• **Required tasks**
**A)** Answer these three questions from the comment thread below, one per line:
(i) Which year of a master's degree is the French-speaking student in?
(ii) What publication did the story's author take the opening paragraph from?
(iii) Who does Billy hold the same conversation with again?
**B)** List every first name that a commenter in the comment thread below uses to address another person directly.
**C)** Print everything in the comment thread below from "Hello, as a" down to "true visual delight!".

• **Excerpt to read**
:::
Hello, as a French-speaking student studying literary translation (second year of a master’s degree) I chose to practice with some of your short stories (in order to prepare myself for my translation exams). I wanted to thank you for these amazing stories: a true visual delight!
Thank you so much, Natacha, that’s very kind of you. This story was something new for me. I was on a creative writing course at the local university and we had to pick a first paragraph from a book and use it as a prompt for the rest of the story.
I chose the first thing I looked at, an old Galaxy science fiction magazine, and the first parapgraph of a story, The Man Who Ate the World by Frederick Pohl. I continued writing, purely from my imagination, and modifying that first paragraph, and this was the result, nothing like TMWATW, as it happened! It turned out the story by FP was the title story of a book, which I subsequently bought!
I hope you were successful with your exams and I’m flattered you chose some of my stories to practice with, thank you!
Another thoroughly engrossing story, Simon, and not just from the entertainment factor. It really gave me something to think about. I’ve seen first hand how COVID has impacted my grandchildren, “tethered” to their computers on a daily basis while in their virtual classrooms. People say kids are resilient and, to a degree, that’s true but they can only take so much before a toll is felt. Isolation from friends and social activities was the order of the day; now the time has come for our kids to be allowed to interact with their friends, regain the mental stimulation, physical activity and camaraderie that was put on hold. The characters in your story came to life before my eyes, your descriptions were that intense. I wonder if our “birthday boy” will wake up in the morning a changed person? Only the author knows for sure but there still remains a burning question about that scar. ⚡️
Thank you, Nancy, and although set in a dystopian future of forced consumerism, the story certainly has parallels with the Covid lockdown most youngsters have been under for months at a time. Looking at a screen, even if there’s a real person on it, with whom you can interact, ultimately isn’t the same as a real live flesh-and-blood person in the room. In the end, for the lonely Billy, having the same conversation yet again with a robot Harry Potter was preferable to looking at a screen.
:::
• **Collected data**
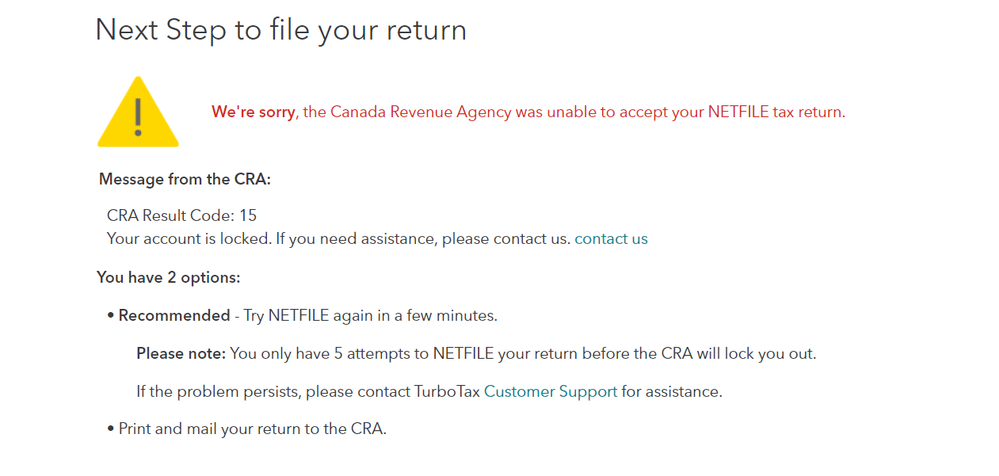Viewport: 999px width, 476px height.
Task: Click the 'You have 2 options:' heading
Action: tap(168, 277)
:::
• **Responses for each task**
**A)**
(i) The second year.
(ii) An old Galaxy science fiction magazine.
(iii) A robot Harry Potter.

**B)**
Natacha
Simon
Nancy

**C)**
Hello, as a French-speaking student studying literary translation (second year of a master’s degree) I chose to practice with some of your short stories (in order to prepare myself for my translation exams). I wanted to thank you for these amazing stories: a true visual delight!